Scrambling down the bluff, I watch the rest of the set; three good waves and some that aren't quite hitting it right, but no birds or bait ball. The sea lions seem to be content with arcing in and out of the water well away from the take-off zone, although there's no guarantee one of them won't get tangled up in your leash while trying to impress his lady with a threatening dive under your board.

Sunscreen on, earplugs in, wax rubbed, fins tightened (should I switch? It looks a touch bigger than I thought it would be. Nah, fast and responsive is what's needed today), and I'm between the rocks racing to not get caught inside. The first rinse of whitewater is slightly surprising. It's cooled off since yesterday. Unexpected with the swell coming from warm water regions. It's not cold though, and after some spirited paddling I'm already wondering if I should finally buy an all-3mm suit for these few yearly weeks of "warm" temps. I don't get far enough to consider hooded vs. no hood, however, as a glassy wall is standing up right in front of me. I still haven't stopped moving from paddling out, and angle in with a few kicks towards the beach to get down the face as the wave hits the reef. Palms flat and feet on the deck as my board falls away, I look up and see my answer stretching out down the line; beautiful, dark blue, and perfect.

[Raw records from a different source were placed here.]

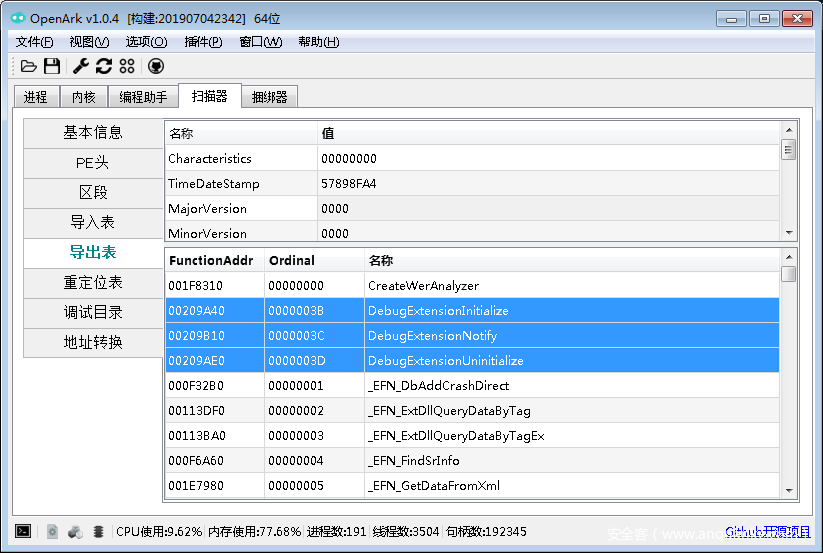Open the wrench settings tool

[x=81, y=66]
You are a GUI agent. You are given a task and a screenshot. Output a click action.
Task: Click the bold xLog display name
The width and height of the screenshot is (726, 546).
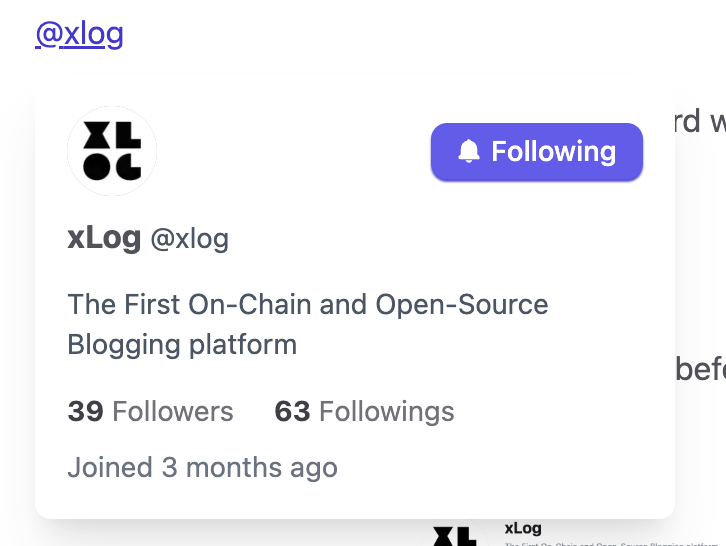[104, 238]
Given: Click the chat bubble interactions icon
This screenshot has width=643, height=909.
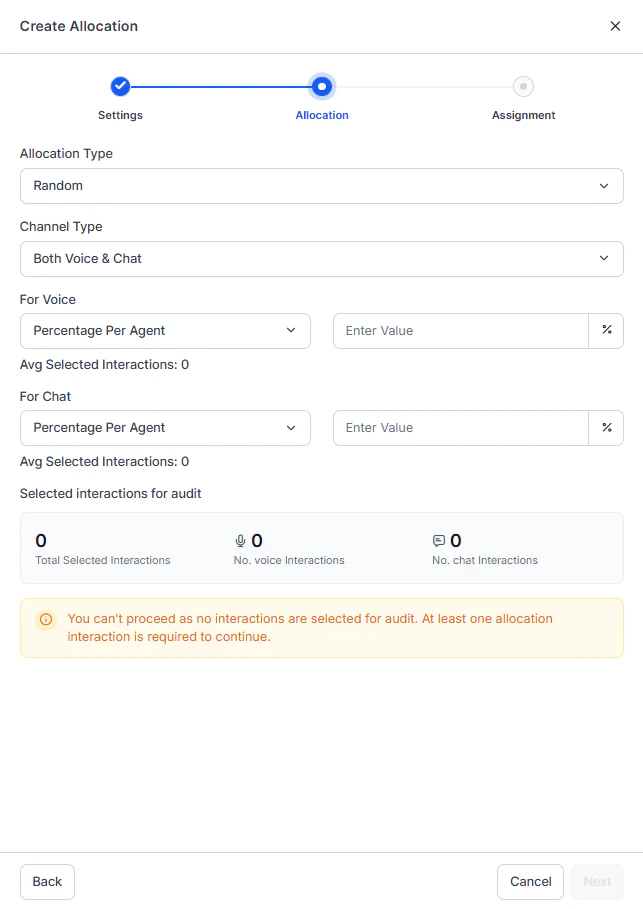Looking at the screenshot, I should tap(438, 541).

Every once in a while, surfing lets you see what the best version of yourself feels like. The lighter, faster, responsive, adaptable, unafraid edition of yourself. The self that, on land, would be able to solve all your problems and live with a smile on your face and deep in your soul all the time. Sometimes surfing is just what we tell our kids life is like; if you try hard, stay focused, believe in yourself and your preparation, then success is sure to come. Today is one of those days. It's even better, actually, because it feels like I'm not even trying, while wave after wave keep offering perfect turn sections, occasional cover-ups, and a forgiving lip on the inside to try things that I know I have no right even attempting, and yet one or two are successful. The wind never comes up, the tide never gets too low, and no one else even checks it. By the end of an hours-long session it hurts my shoulders to duck dive, yet I find the reserves for one more, and one more, and one more.

There's a comfortable time between finally exiting the water and unlocking my car back at the road where it's easy to believe in my conviction that surfing and freedom are all I need to be happy. After all, If I had too many other people's schedules and needs and feelings to consider, I would have missed this glorious session. And the one yesterday. And probably not have been able to luck into a mid-afternoon score a few days ago. But by the time I'm bumping back into my driveway, and the house is empty, and no one is coming over later, and the car heater stops working, I wish for the type of freedom that sacrificing everything for a flexible schedule can't provide. And even then, in the cold dark loneliness, I still tell myself (out of fear, blindness, or true belief, I'm not sure): "Nah, but then when would I surf?"